Wednesday, January 19, 2011

4G to replace cable and DSL?

4G. The next generation of wireless telecommunication. Carriers are in a mad rush to get new, faster tech radiating our airwaves, whether it means rolling out entirely new spectrum, namely LTE, or adding bolt-on tech like HSPA+ to GSM standards, which is debatable as to its branding as true 4G. Either way, in order to compete, consumers, aware of the the technology or not, want to hear "4G" next time they're due for a new phone.

However, amid the branding wars and eventual mass rollout by all carriers a version of 4G, I question it's usefulness and real impact for mobile phones, 4G's primary focus.

Let me explain.

Greater bandwidth in any case at any time is always a good thing. So, just as the competition is heating of for 4G, in the virtuous nature of capitalism, the carriers are pushing full-steam ahead here in the US for the fastest speeds they can manage. That way somebody can claim alpha-dog status and gain a bunch more customers. Hooray for all that.

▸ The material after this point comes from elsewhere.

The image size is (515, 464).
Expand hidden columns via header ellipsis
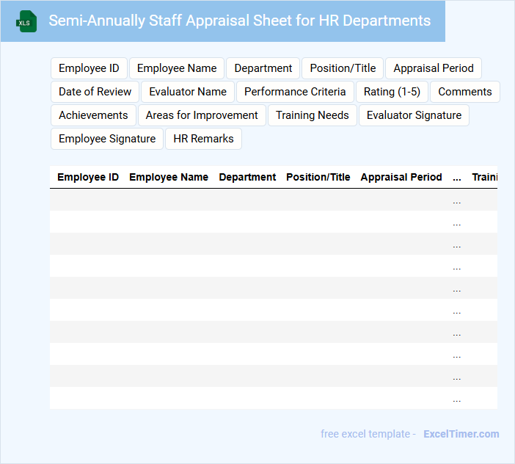pyautogui.click(x=457, y=178)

The only issue I see with the whole thing is that everyone is touting 4G availablity solely as a faster network for your phone's data. I don't know about you, the amount of data I consume on my phone is but a pittance of the gigabytes upon gigabytes of data I consume on my home network.

I have an iPhone 4 and a contract with AT&T for my 3G data. But to be honest, the speeds I get with that, which can sometime get up to 3Mbps here on the outskirts in Atlanta, is entirely sufficient for any phone. That's plenty for streaming Netflix on the go, but almost everywhere else you'll use your smartphone probably has WiFi access. So, my question is, when is 4G, or later on, 5G, wireless data going to eventually replace my home broadband connection?

With WiMax, the idea is already there, except that is a data-only connection, meaning all voice calls mean VOIP, which is great, but there's no streamlined VOIP integration for cellphones quite yet. I assume because carriers make tons of money selling "minutes" and texting plans.

LTE and 4G technologies of the like should at some point be everyone's main broadband connections, both at-home and on the go, consolidating our telecom bills into one.

For the savvy tech user, maybe there are a few people that use 3G hotspots for all their data at home, but two problems exist there. For one, 3G is too slow for home use and external network devices are required, i.e. tethered cellphones, MiFi hotspots, or USB network dongles/adapters. And there lies the problem for at-home wireless access today: you have to pay for both the network modem or router for your home connection as well as the extra costs for a non-subsidized non-cellphone plan.

This may be pipe dream, but once LTE becomes widely available, I'd want a Verizon plan that allows me an iPhone 5 with 4G access along with a subsidized at-home router, effectively replacing my current setup of two bills, one for mobile 3G, the other for DSL.

Sounds good. Now let's just hope we can do all that with low latency and speeds around a consistent 5Mbps+.